Normal film stacks are thin stacks of films of different indices of refraction and different thicknesses.  With enough stacks and using generalized Snell's refraction and Fresnel coefficients you can usually manufacture fairly exotic polarization elements, even with broad spectral bands.
Optically active materials use an electric - magnetic field feedback loop to generate a circular conversion.  You can conceptually think about the bulk material as made up of tiny helices of wire.  An electric field will drive current in the wire, creating a magnetic field, which induces another current in the wire, etc.  This effect can be used to make circular polarization elements (polarizers, rotators, etc.)
Many polaroid (which is cheap) materials are optically active.  I have looked at the circular polarizers in the movie glasses and they look like polaroid to me. 
So they are very likely not just three $\frac{1}{4}$ waveplates sandwiched between three sets of linear polarizers, they are probably a set of polaroids, engineered to work at the RGB wavelengths.  They are probably made by JDSU, I remember a few years ago seeing a presentation by JDSU about polaroid RGB polarizers for use in 3D applications.
The circular polarizer manufactured from a chiral bulk material like polaroid is very easy to manufacture (and cheap) compared with thin film stacks and with sandwiching polarizers and waveplates...

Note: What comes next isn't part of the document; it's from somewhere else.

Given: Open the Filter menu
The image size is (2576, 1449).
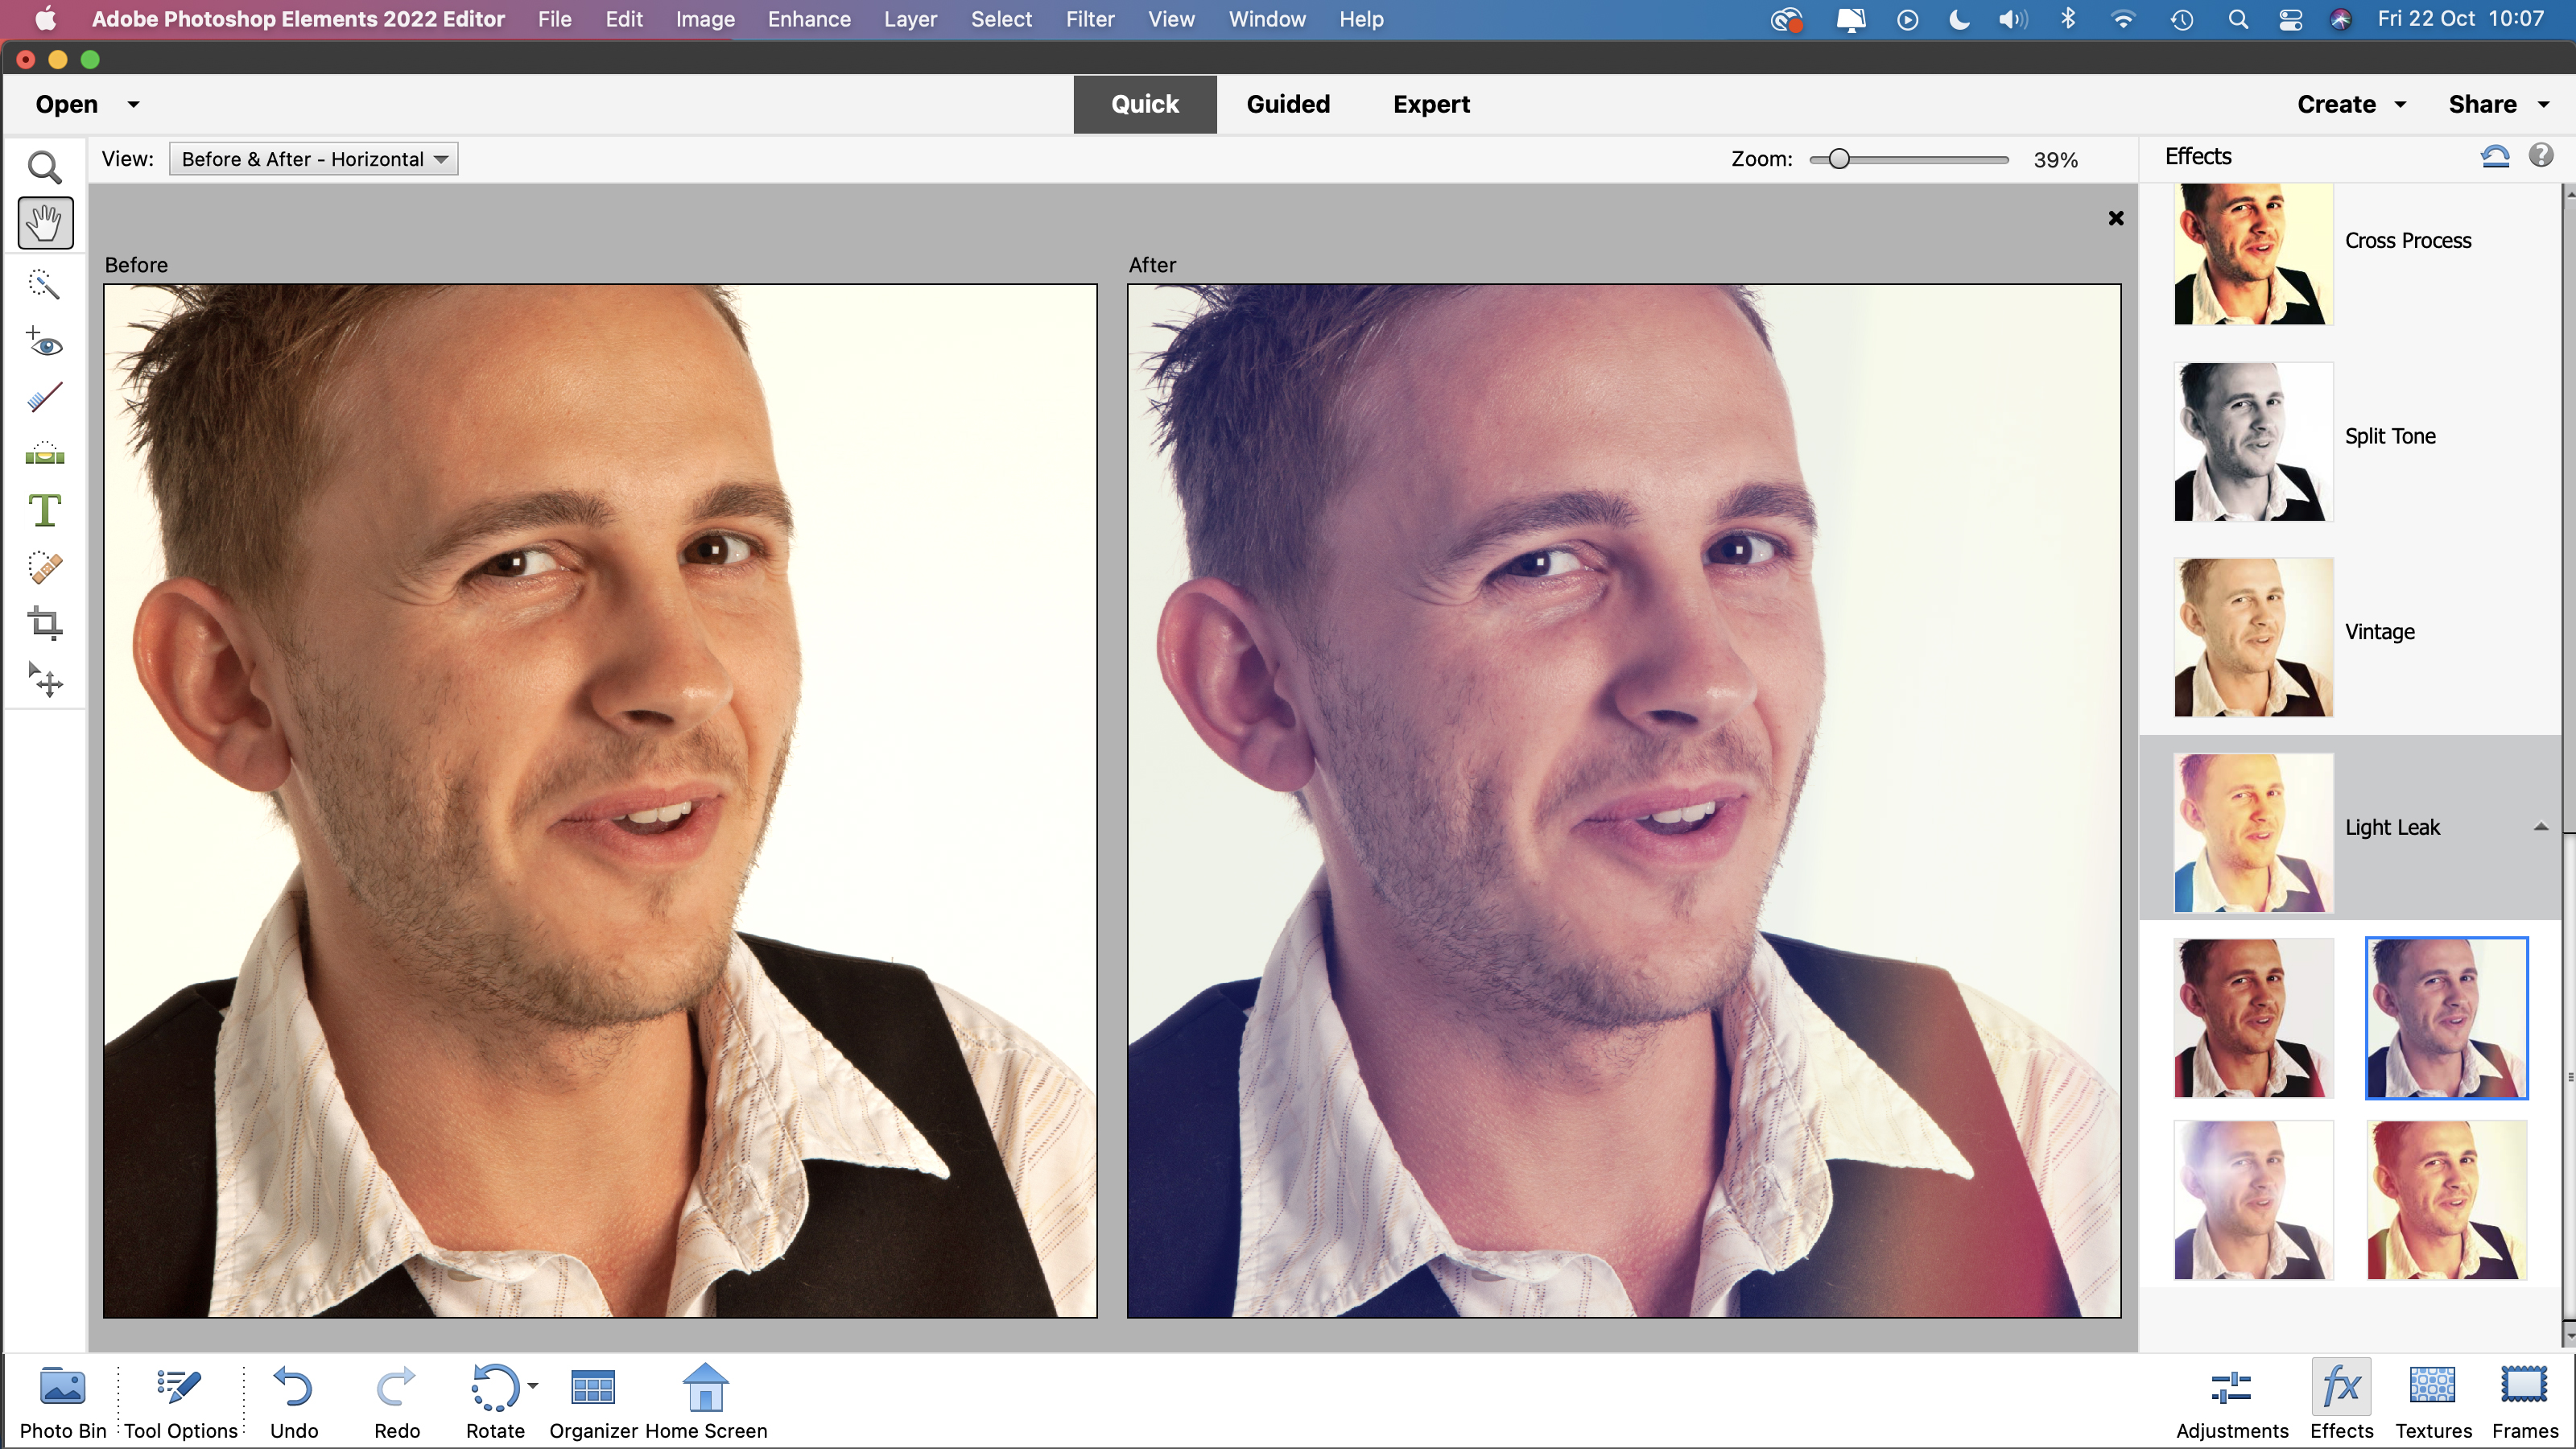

We will soon (as in 6 months to a year) have a polarimeter in my lab which has a monochromator so that we can measure the full polarization states while scanning over wavelength, when it is finished I'll measure the full polarization properties over wavelength of a pair of these glasses and post them here...
A: It doesn't need to be perfectly half-wave.
The linear polarizer does the important part of separating the left-right eyes. It's important that there is a high level of discrimination or the image will be blurred.
But it's only necessary to partially circularize it in order to allow some head rotation. If you make the quarter wave for green light it will still be 75% correct over the visible spectrum. Especially when you only have to cover the colour gamut of the projector rather than the full visible range.